If there is any new tragedy revealed by Every Love Story, it's that Wallace was never able to transfer the lessons of recovery, that were so vital to both his survival and his progression from the author of Broom of the System and Girl With Curious Hair to the author of Infinite Jest, to coping with his mental illness. There is a limit, of course, to thinking your way out of dangerous neuro-chemicals, but given that addiction is usually treated as a mental illness and given Wallace's exploration into Buddhism, mediation and Zen, one has to wonder if a recovery mantra like “Your best thinking got you here,” might have saved Wallace from the recursive thoughts that seemed to cripple every aspect of his life. Of course, this might be less a limitation of Wallace's imagination and more a limitation of the culture of treatment at the time. I'm told by someone in the profession that it is only very recently that the fields of addiction recovery and psychological therapy are beginning to share their ideas and techniques.

The Pale King and the forthcoming essays collection will not be the end of Wallace's published work. He was a prolific letter writer and we will see a “selected” and a “complete” collection of his letters at some point. Pay attention to that moment, even if you don't plan on reading them, because it is quite likely that the collection of Wallace's letters will be one of, if not the, last major collection of letters ever published unless something drastic happens in our culture.

We should understand Wallace's suicide as a death deferred. Many times over his life he almost didn't climb back out of the hole he fell in. It is a miracle he survived his time in Cambridge, and the fact that he lived long enough to write Infinite Jest, is a gift we should appreciate as such. (So go read it.)

I'd like to circle back to my introduction with a quote from Jonathan Coe's Like a Fiery Elephant, his biography of the previously mentioned B.S Johnson, and one of the best literary biographies I've ever read. One bit of context for the quote, Johnson made graphs of his days' writing outputs. Emphasis in original.
And here we come up against the chief problem with literary biography: the thing that makes me, essentially, mistrust the genre...Take 17 August 1965, for instance. Johnson got involved in no literary bust-ups that day, wrote no fiery letters for me to quote. He did not go out and get hilariously drunk with a fellow author, to provide me a spiky anecdotal. He did not have a secret tryst with a beautiful journalist, leading to a torrid but eminently disclosable affair. (He was not, you will have gathered by now, the sort of person who had affairs.) No, he sat at his desk for six and a quarter hours, and wrote 1,700 words of Trawl.
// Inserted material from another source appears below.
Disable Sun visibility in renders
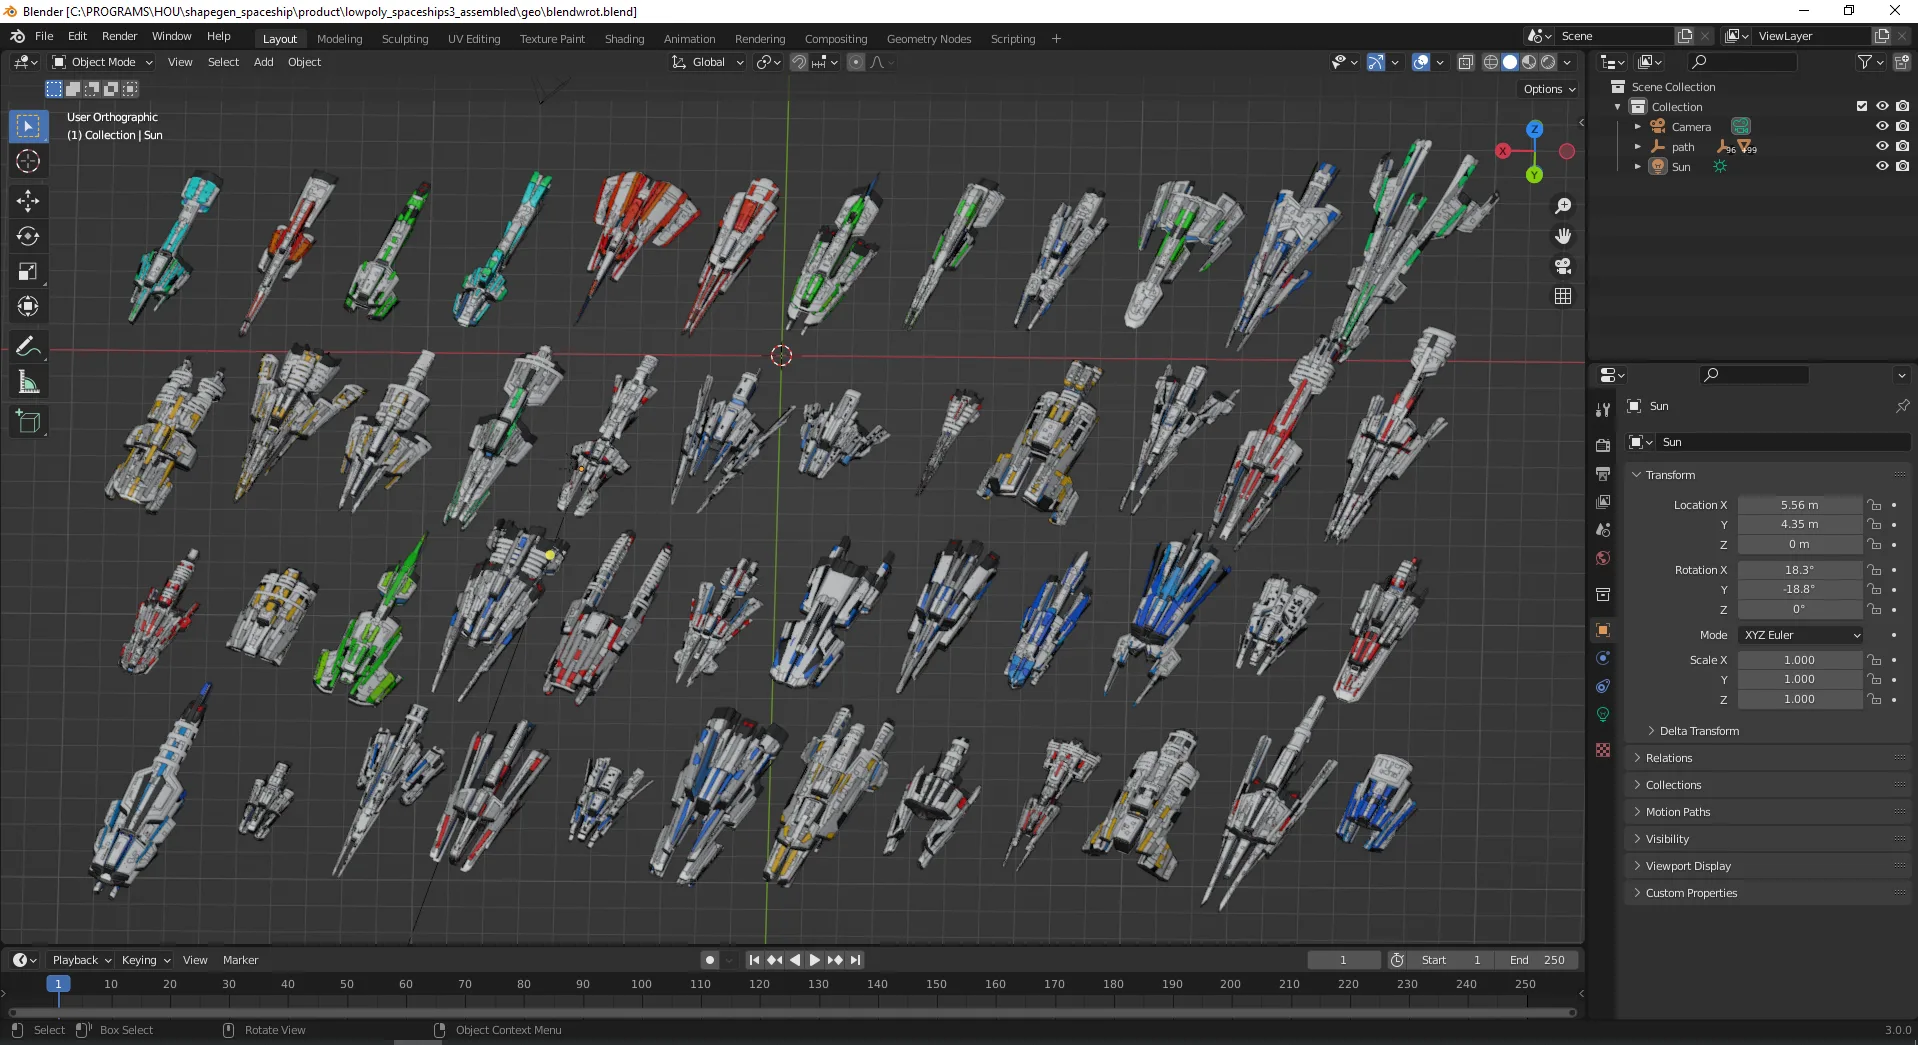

Boring, or what? But this is what writers do. Not only is it what they do, but it is what they do best, it is when they are happiest, it is when they are most themselves. If they did not do it, none of the other, superficial, gossipy stuff that fills up books like this would matter in the slightest. It is the essence of the thing. But this is the one thing I cannot write about, that I cannot make interesting. It shows up the whole process I am engaged upon for the potentially dishonest enterprise that it is...
All I can say is this. I know—from my own experience of writing—that 17 August, 1965 would have been a great day in B.S. Johnson's life. At the end of those six and a quarter hours, he would have felt exhilarated. He would have felt a degree and a quality of satisfaction that he felt in his short life only very rarely.” (p194-5)

Perhaps the greatest tragedy of Wallace's life is that he never had a day like 17 August 1965, even when he had a day like that. Doubt. Anxiety. Depression. Arrogance. Intelligence. It all swirled, coiled, and combined into a state of being that needed to be surmounted, for Wallace to simply go on. His life was Sisyphean, except that he was Sisyphus, the mountain, and the boulder.